_Directions_.
A - Answer these questions from the text on law firms and their banks:
(i) According to the most recent Quarterly Inflation Report, bank lending is one of which factors?
(ii) What three things historically gave law firm management teams the upper hand with their banking partners?
(iii) Who should preferably lead a firm's regular communication with its bank?
B - Continue the text on law firms and their banking relationships, starting after its final sentence.

[[ Text section, beginning ]]

One point underlined by the most recent Quarterly Inflation Report from the Monetary Policy Committee is that bank lending is one of the factors acting as “headwinds to the recovery” – i.e. credit will remain hard to come by as the economy struggles on. Successful partnerships should continue to be good lending propositions, but access to debt funding remains an issue of fundamental importance for law firm management.

Profitable Law Firms: Profiting from the Banking Relationship

The situation has clearly improved somewhat in the past year, but banks will undoubtedly continue to take a sober attitude towards lending. Access to debt funding is an issue of fundamental importance for law firm managers. With friends in both the banking and legal sectors, whether or not they have got the balance right is a question on which we aim to stay neutral for now!

Whatever the rights and wrongs of the situation, the unavoidable fact is that the nature of the relationship between law firms and their bankers continues to shift – and law firm management must recognise this and act accordingly.

History and Law Firm Profitability

Law firm management teams historically had the upper hand in their relationships with banking partners, based on high inherent law firm profitability, valuable introductions to new clients and lucrative client account balances.

Now that law firm profitability has taken a serious blow across the sector, and introductions and client account balances are in shorter supply, law firm management teams need to take a far more proactive role in their banking relationships.

This means regular communication, preferably led by a financially literate member of the firm’s management, to keep the bank up to date – and backed up by comprehensive, comprehensible management information. The last thing the bank wants is any surprises.

[[ Text section, end ]]
[[ Data extract, beginning ]]

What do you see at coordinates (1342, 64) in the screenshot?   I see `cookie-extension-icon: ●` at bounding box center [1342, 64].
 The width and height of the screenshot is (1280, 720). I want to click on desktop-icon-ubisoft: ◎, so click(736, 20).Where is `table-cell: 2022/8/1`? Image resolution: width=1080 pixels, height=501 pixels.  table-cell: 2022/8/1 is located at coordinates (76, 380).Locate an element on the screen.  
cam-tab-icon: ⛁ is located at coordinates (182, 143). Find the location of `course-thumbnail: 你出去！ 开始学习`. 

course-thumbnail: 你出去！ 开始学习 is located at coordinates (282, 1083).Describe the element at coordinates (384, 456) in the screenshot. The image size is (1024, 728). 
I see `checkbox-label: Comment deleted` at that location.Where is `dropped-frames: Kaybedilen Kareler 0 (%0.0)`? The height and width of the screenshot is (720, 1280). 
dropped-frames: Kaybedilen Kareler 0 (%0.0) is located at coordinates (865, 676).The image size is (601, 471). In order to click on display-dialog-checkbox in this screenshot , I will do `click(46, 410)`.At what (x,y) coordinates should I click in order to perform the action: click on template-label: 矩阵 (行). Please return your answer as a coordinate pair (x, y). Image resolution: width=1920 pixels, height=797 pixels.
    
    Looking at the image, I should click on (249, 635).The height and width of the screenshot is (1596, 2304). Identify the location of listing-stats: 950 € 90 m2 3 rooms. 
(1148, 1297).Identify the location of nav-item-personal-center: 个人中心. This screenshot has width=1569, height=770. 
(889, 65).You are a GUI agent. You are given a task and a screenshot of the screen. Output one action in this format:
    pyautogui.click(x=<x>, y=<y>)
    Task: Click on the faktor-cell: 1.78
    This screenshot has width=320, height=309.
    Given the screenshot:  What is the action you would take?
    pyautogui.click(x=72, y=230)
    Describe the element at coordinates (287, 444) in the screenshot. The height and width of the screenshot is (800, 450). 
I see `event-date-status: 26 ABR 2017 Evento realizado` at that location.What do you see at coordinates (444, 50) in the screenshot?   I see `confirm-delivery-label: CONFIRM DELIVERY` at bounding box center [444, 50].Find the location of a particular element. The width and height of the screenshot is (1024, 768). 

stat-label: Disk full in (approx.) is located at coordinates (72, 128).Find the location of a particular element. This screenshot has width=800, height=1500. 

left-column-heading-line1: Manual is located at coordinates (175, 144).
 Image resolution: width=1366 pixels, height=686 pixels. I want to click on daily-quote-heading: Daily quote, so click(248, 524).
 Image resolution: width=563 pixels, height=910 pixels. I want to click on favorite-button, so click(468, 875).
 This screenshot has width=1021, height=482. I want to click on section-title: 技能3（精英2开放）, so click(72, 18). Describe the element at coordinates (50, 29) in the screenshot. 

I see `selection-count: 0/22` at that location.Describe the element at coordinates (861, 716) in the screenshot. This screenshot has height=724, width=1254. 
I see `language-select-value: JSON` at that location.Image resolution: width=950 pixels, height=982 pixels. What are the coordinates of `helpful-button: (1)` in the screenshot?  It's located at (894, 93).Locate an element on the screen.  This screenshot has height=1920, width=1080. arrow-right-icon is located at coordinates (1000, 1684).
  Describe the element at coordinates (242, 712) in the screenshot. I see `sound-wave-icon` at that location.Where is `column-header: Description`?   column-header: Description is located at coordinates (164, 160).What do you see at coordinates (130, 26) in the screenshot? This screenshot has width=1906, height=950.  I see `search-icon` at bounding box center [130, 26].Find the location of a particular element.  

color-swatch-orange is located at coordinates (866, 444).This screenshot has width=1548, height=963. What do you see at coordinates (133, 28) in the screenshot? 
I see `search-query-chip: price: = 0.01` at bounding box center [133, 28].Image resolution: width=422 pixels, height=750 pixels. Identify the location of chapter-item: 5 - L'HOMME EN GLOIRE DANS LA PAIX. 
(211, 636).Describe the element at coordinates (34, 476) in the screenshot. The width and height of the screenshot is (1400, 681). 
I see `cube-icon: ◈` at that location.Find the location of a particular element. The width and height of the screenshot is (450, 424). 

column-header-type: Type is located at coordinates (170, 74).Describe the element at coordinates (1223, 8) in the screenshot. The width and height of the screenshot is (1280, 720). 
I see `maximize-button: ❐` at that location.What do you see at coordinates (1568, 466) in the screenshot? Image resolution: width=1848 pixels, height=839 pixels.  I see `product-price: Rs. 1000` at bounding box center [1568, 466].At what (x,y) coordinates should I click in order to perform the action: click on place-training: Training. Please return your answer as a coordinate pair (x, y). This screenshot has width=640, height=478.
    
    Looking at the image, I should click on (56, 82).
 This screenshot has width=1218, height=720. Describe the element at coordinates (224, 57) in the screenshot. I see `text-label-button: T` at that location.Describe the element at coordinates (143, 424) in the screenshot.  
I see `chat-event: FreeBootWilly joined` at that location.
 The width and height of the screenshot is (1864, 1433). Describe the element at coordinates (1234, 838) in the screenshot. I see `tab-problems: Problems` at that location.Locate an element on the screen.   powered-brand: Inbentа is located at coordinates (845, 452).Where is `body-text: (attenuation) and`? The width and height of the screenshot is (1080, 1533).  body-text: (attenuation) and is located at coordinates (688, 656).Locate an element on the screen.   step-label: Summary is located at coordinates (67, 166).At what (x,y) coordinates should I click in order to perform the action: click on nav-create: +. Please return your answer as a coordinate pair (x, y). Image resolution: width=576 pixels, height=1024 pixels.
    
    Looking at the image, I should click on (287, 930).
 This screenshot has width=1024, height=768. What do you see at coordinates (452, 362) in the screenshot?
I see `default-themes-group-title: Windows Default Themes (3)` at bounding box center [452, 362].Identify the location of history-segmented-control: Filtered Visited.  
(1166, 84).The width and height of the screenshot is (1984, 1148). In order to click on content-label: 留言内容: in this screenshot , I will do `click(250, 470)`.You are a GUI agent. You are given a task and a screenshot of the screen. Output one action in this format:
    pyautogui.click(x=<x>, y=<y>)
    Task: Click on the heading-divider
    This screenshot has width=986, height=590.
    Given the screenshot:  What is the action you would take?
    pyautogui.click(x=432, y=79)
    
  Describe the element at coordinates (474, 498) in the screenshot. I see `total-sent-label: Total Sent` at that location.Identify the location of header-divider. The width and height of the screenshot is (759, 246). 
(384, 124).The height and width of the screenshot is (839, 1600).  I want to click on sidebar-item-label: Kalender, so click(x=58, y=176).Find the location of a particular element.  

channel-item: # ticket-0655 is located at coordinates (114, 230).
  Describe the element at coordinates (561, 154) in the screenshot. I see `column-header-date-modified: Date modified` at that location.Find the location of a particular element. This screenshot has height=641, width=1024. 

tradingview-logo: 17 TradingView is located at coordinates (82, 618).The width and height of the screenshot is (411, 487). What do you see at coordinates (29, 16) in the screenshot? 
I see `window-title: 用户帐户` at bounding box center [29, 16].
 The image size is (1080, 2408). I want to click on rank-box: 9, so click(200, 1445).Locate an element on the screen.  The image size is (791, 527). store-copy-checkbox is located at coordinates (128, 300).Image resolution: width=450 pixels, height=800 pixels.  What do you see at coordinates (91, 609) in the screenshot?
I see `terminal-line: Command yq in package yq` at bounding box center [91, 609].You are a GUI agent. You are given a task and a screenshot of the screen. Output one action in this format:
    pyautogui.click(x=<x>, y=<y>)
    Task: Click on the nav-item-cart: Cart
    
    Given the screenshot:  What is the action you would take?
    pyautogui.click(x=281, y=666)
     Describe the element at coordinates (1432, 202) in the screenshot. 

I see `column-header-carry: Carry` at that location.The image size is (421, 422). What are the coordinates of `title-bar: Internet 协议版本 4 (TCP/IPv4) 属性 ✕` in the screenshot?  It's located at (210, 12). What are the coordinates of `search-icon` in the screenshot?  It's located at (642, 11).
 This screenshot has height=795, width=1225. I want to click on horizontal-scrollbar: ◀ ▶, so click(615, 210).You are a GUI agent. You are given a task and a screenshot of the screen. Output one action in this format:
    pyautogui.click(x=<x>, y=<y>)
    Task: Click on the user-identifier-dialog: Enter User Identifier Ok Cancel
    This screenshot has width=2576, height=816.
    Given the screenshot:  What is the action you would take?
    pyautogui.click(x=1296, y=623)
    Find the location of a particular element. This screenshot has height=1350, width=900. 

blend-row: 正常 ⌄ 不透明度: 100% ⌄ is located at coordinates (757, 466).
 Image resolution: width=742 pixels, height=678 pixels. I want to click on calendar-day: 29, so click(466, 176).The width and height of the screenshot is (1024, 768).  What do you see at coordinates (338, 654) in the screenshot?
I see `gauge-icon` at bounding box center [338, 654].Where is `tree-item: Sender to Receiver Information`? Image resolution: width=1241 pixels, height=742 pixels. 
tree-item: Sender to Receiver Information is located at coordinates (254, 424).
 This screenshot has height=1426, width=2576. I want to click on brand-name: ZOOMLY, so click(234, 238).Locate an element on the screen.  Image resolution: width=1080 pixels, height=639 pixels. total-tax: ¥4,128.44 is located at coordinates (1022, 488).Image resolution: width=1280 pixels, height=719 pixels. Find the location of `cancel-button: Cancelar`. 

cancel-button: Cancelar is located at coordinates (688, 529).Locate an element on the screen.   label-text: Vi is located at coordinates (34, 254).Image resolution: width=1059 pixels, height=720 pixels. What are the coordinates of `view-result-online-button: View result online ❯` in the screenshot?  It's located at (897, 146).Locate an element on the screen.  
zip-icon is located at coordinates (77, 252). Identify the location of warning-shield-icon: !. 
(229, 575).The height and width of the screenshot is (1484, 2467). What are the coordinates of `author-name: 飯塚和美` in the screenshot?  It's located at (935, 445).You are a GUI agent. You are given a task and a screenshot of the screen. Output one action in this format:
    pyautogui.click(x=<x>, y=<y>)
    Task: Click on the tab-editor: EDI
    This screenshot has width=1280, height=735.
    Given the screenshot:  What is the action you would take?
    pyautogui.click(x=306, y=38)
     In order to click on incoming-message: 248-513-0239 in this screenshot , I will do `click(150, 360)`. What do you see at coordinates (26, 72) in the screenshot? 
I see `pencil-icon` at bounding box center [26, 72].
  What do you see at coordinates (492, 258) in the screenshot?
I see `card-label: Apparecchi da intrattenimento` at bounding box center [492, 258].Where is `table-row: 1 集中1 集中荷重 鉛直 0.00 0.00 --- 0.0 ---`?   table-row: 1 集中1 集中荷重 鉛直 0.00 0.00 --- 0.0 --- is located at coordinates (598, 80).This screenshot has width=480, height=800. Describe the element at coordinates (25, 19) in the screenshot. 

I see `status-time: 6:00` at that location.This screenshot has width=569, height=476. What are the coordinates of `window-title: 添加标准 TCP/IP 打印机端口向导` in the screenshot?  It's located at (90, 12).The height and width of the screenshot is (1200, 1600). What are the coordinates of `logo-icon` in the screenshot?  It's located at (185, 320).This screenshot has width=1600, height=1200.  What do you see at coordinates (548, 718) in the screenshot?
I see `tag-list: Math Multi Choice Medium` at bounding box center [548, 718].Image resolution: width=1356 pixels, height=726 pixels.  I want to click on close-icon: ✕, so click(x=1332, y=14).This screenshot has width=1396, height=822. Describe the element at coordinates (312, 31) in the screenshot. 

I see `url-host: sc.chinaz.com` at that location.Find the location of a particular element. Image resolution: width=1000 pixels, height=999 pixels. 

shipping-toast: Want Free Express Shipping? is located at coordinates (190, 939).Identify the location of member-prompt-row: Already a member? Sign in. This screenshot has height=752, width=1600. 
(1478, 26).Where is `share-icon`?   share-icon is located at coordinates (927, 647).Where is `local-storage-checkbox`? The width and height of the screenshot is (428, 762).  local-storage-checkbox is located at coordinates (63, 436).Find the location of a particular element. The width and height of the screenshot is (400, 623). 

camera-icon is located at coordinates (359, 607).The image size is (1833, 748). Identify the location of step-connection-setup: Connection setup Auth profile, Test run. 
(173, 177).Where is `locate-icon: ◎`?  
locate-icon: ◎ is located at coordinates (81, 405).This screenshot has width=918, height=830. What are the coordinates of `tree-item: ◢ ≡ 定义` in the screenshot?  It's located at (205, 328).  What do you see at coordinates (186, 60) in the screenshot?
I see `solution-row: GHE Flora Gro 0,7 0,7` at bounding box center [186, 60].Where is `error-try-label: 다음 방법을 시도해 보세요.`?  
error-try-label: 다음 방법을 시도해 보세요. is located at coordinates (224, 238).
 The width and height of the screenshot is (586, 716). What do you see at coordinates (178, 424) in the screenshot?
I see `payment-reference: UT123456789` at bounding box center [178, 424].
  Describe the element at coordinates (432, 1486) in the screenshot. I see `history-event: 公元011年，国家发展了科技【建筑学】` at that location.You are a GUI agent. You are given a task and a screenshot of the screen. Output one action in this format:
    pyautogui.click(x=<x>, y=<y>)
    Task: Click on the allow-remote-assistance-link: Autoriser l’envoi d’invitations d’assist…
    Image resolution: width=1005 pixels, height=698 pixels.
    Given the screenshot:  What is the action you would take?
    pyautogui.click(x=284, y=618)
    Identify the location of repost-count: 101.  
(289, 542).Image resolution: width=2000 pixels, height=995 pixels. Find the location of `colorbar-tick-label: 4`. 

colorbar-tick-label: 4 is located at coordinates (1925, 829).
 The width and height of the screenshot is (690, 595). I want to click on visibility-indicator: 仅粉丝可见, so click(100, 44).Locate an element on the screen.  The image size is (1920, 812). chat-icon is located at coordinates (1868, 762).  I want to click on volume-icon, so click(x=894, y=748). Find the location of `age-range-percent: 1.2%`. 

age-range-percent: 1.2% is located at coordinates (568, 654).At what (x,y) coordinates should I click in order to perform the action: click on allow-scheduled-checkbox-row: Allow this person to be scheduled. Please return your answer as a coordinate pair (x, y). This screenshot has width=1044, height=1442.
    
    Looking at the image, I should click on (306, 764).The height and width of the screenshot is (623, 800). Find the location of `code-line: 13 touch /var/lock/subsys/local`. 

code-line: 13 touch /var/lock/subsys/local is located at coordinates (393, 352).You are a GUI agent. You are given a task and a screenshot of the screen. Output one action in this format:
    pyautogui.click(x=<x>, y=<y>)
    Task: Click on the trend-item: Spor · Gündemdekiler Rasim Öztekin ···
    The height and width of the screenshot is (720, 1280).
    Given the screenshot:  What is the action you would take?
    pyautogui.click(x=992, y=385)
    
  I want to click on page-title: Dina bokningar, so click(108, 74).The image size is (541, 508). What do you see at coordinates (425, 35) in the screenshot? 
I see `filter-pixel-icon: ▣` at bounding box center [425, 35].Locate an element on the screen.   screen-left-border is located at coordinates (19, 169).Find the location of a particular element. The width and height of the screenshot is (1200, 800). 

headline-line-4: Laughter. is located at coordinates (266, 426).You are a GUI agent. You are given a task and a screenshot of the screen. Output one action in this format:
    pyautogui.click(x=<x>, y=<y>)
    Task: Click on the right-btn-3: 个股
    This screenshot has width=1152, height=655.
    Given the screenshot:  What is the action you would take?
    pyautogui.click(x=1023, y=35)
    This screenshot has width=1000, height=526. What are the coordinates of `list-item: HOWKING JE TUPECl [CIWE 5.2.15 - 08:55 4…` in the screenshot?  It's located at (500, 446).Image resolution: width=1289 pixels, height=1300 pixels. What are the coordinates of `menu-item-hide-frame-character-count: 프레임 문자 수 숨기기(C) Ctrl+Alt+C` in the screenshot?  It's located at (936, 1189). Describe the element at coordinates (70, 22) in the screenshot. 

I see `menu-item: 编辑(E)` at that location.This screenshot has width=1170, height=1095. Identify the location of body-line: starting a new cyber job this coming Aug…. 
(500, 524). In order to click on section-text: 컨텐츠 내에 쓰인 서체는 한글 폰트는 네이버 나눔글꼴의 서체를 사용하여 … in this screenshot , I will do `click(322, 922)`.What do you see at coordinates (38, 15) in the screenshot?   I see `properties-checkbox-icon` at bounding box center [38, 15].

[[ Data extract, end ]]

_Answers by task_.
A -
(i) The factors acting as "headwinds to the recovery."
(ii) High inherent law firm profitability, valuable introductions to new clients, and lucrative client account balances.
(iii) A financially literate member of the firm's management.

B -
Comprehensible Law Firm Management Information

A consistent complaint from bankers dealing with the legal sector is the poor quality of management information. The number of firms that request increased facilities, without even providing a cash flow forecast or balance sheet, is remarkable.

The bank will require access to regular and reliable cash flow forecasts (the trustworthiness of which will be borne out over time), profit and loss account and a healthy balance sheet.

An Ally – Not an Enemy

Bankers are all too often vilified, and at times it is easy to understand why. However, all banks are quick to point out that they are keen to lend to profitable, successful partnerships. Partners in profitable law firms ought to regard the bank as an ally, not as an enemy.

Our experience has been that, while unwilling to increase their exposure to risky propositions, the major lenders are still happy to back profitable law firms with strong management and healthy prospects of success.

As we suggested in last week’s post, Double Dips and Law Firm Strategy, securing funding is absolutely vital for firms looking to grow and enhance their competitive position. Ultimately, a profitable banking relationship will mean a profitable law firm.